Work to complete. Print exactly and only the lines that run from the one containing "Click the 搜索 search button" through the end of the material, please, omitting pictures.
------ Data for processing
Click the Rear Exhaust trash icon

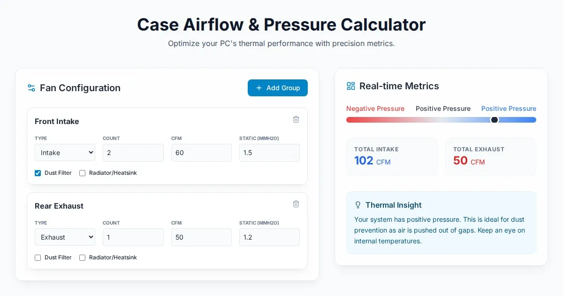click(x=296, y=204)
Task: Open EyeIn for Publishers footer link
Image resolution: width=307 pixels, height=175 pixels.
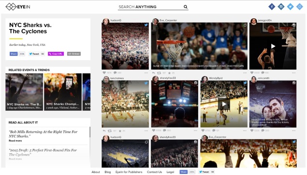Action: [x=129, y=172]
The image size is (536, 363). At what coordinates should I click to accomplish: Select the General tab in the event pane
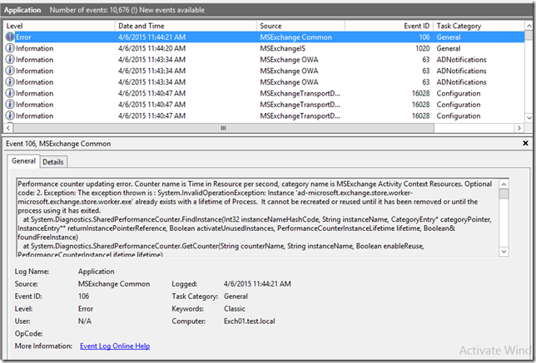tap(24, 162)
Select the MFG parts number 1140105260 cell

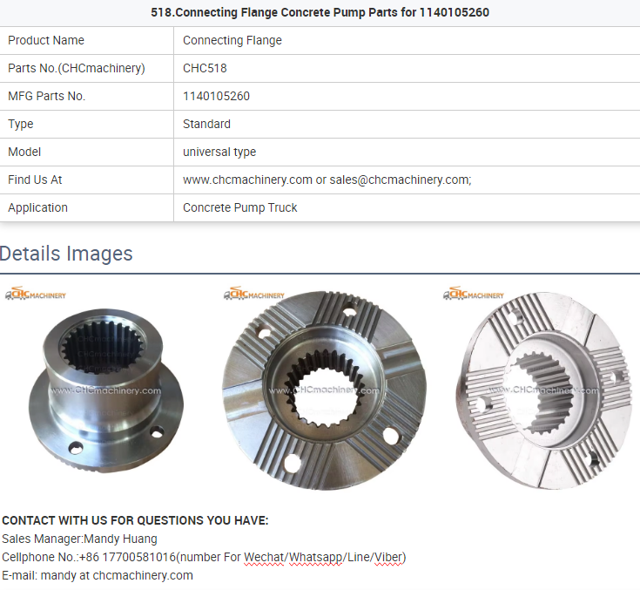point(407,96)
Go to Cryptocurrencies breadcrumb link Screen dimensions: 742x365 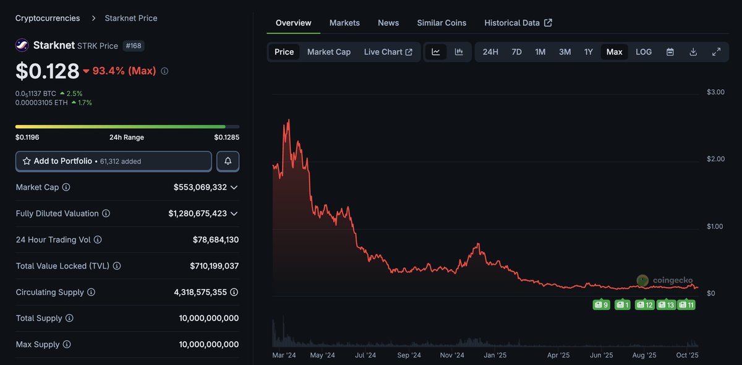[48, 18]
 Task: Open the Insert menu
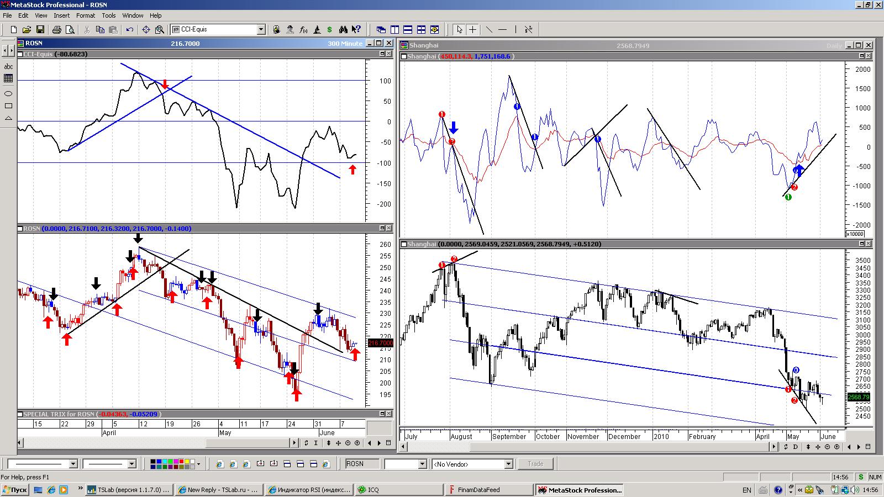(x=61, y=15)
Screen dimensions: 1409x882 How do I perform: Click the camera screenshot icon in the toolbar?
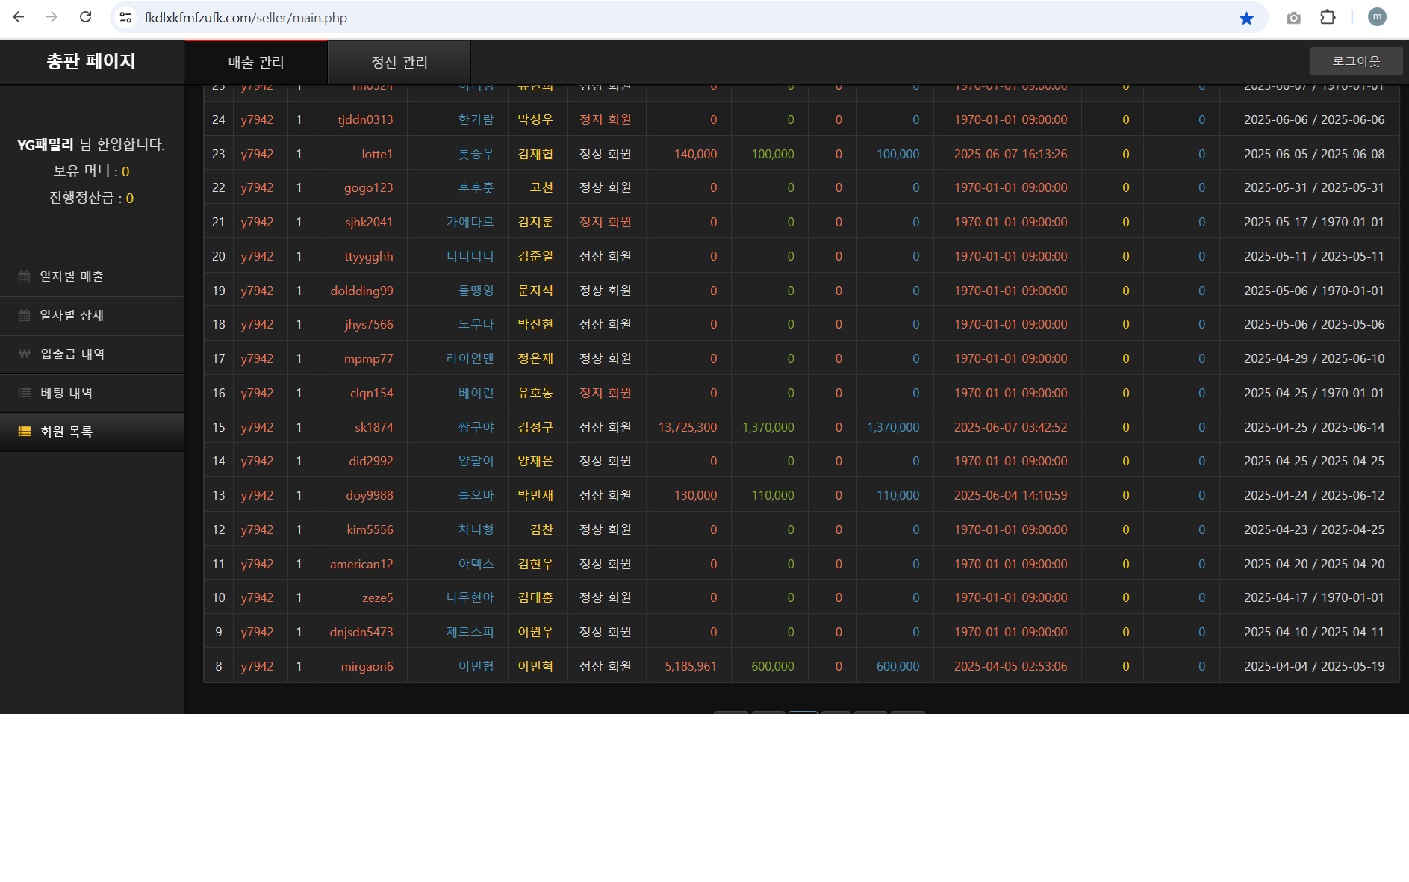[1293, 18]
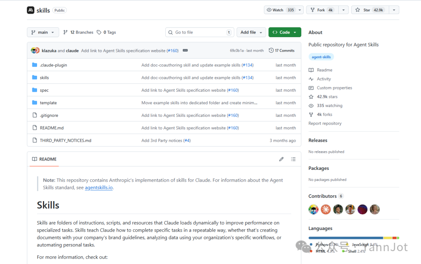Open the Activity section icon
421x264 pixels.
click(x=311, y=78)
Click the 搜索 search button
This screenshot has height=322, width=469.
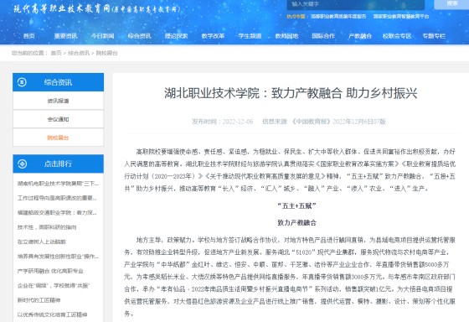point(451,3)
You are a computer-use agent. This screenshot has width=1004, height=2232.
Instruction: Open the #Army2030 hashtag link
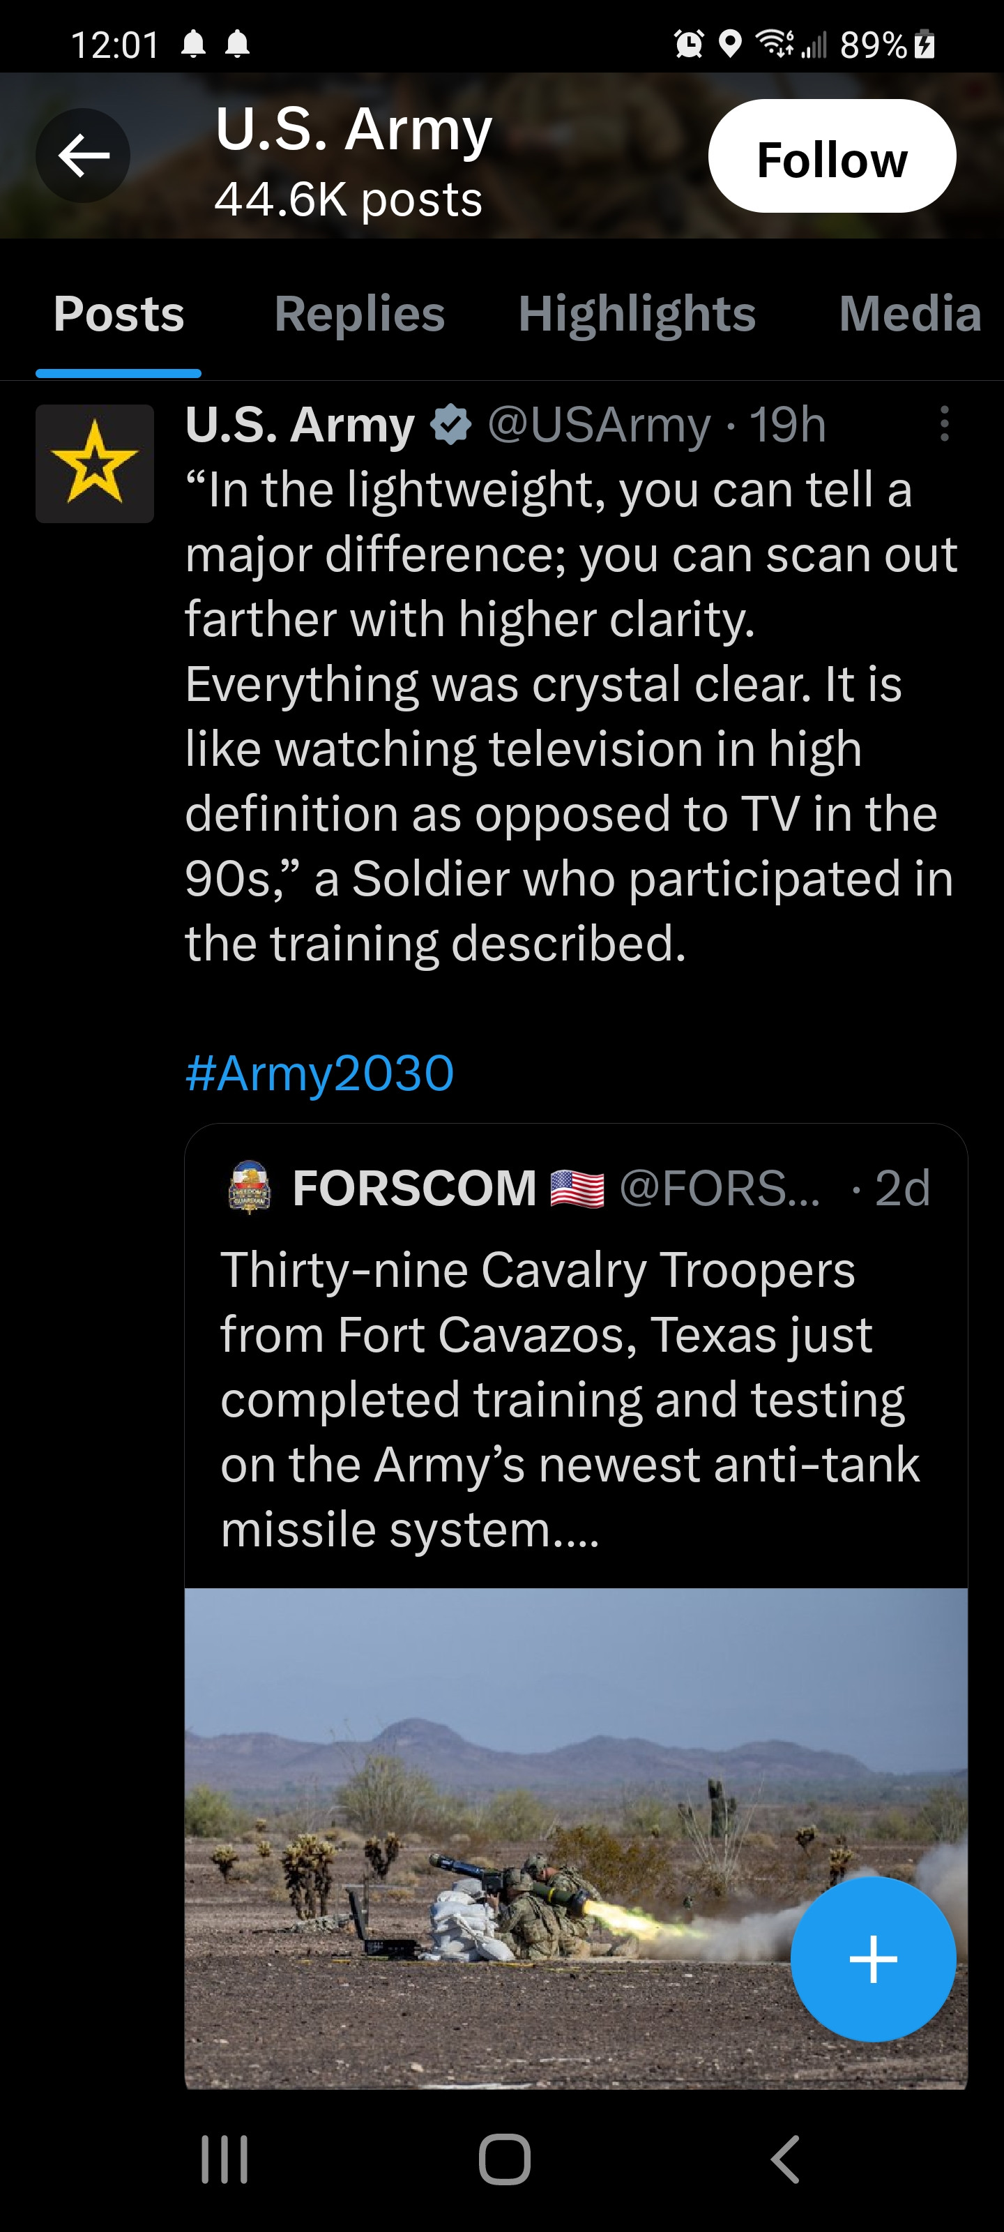pyautogui.click(x=320, y=1074)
------------
Result below.
Click the 搜索 search button
This screenshot has height=322, width=469.
point(451,3)
You are a computer-use agent. This screenshot has width=1004, height=2232.
Instruction: Open the #Army2030 hashtag link
pyautogui.click(x=320, y=1074)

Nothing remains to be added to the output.